The Undeniable Advantages and Challenges of NAC Security


The fact that this survey was conducted by a network-access control (NAC) vendor clearly raises a yellow flag, but doesn't mean the results shouldn't be considered at all. A survey that Mirage Networks commissioned through Opine Consulting found that 86 percent of respondents said controlling network access is a high priority, but 45 percent believe they are supporting end points they don't know about.


This is a big deal. While not putting too much stock in the survey itself, the idea comes through that the industry is going through growing pains, moving from focusing on securing devices directly to mediating the access all devices have to the network. This is a common-sense approach, considering the intense proliferation of devices.


It ain't easy, however. Some experts feel that NAC is a good idea, but extremely complex. That's the theme of this Network World piece, which offers a tremendous amount of useful information. The writer discusses why NAC is a good idea and its potential for creating an easier way for companies to drive security, especially in cases in which visitors need access to a corporate network.


The writer balances the positives with caveats about lack of standards and differing approaches to NAC. He writes that in-line systems, as the name implies, get between the user and the network to arbitrate access. Out-of-band approaches enable communications between the networks and the switching infrastructure to identify and catch anything that is amiss. Perhaps most importantly, the story identifies the various vendors and the approach they take.

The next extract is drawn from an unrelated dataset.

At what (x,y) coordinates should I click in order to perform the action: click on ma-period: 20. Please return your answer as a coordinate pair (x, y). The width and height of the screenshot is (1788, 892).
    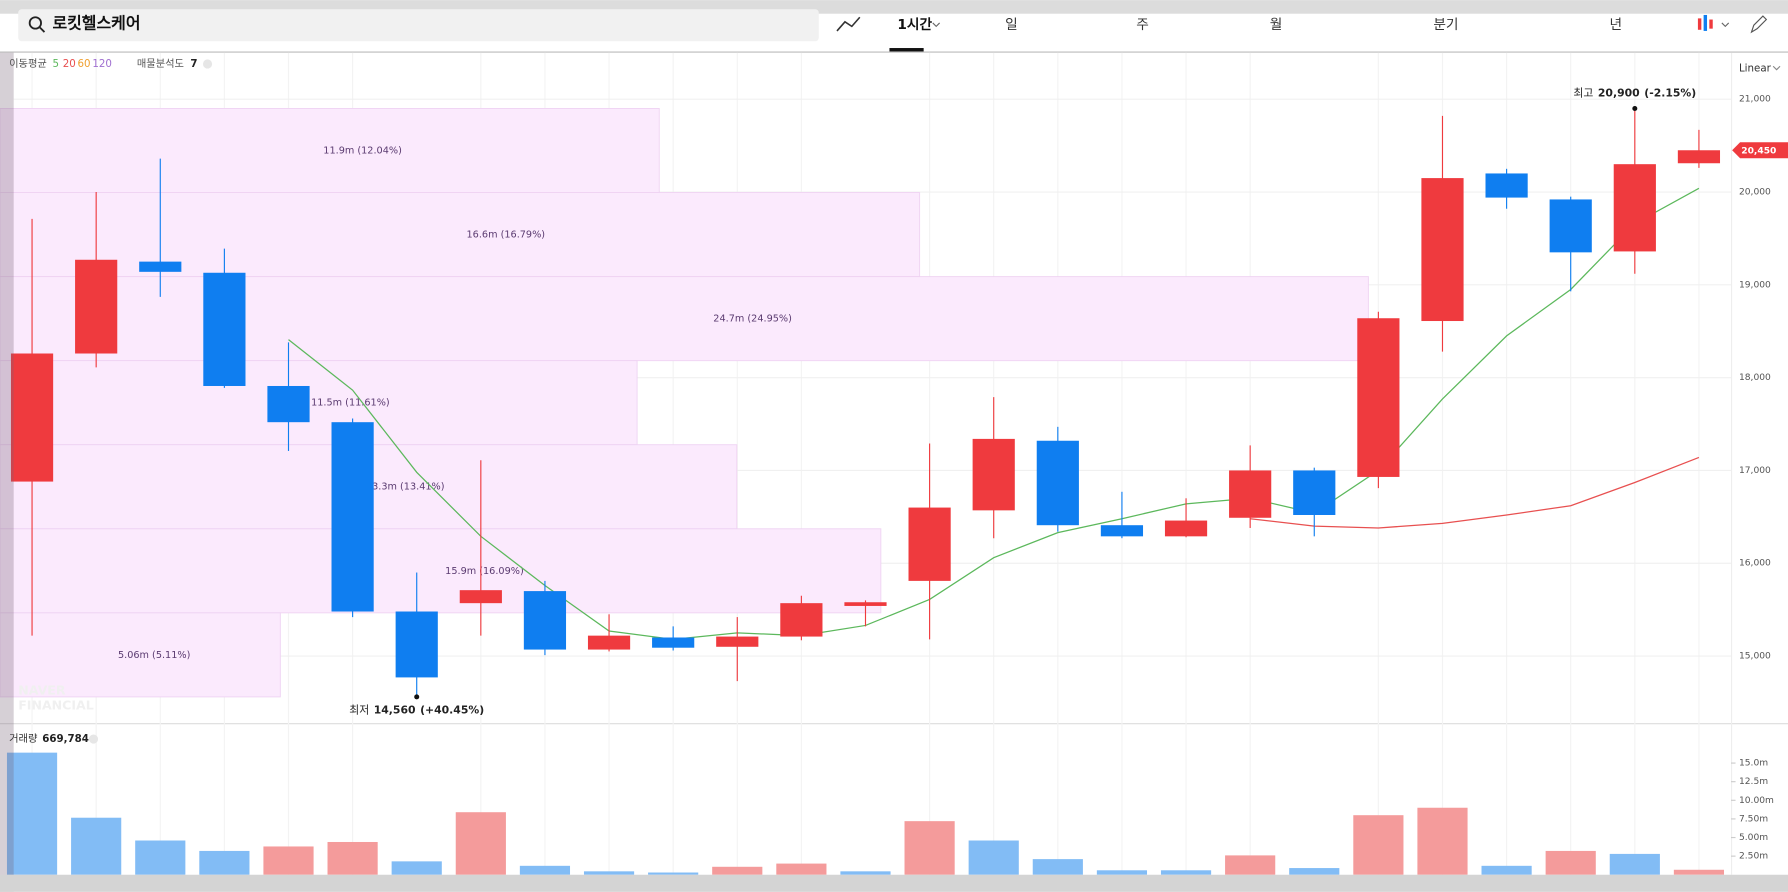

PCWorld.com also has written an informative NAC-is-promising-but-complex-type of story. The writer's take is that companies deploying systems didn't recognize how tricky NAC would be. Moreover, many deployments were aimed at specific applications, such as securing networks from guest access. It is difficult to expand a system to across-the-board use. An interesting note in the story is that Gartner says NAC sales will double this year, but that after 2010, NAC-specific sales will decline as the functionality becomes embedded in equipment.


Verizon Business Security Solutions is offering one way for companies to handle the complexity: Hand it off. Earlier this month, the company said its consultants will talk to customers, select a NAC provider, design and install the system and train users. The piece doesn't say what, if any, ongoing role Verizon Business will have.


This Information Security Short Takes piece begins with a concise definition of what NAC is and the goals of those who implement it. The heart of the piece, however, is short lists of the problems facing NAC. For the CEO, NAC is costly to implement and entails a significant effort. Network administrators see NAC as another point of failure, while system administrators consider it an added layer of software to be integrated into the infrastructure. Users, the writer says, can be inconvenienced by NAC system errors. The conclusion is that NAC has its advantages, but must be analyzed carefully and deftly implemented.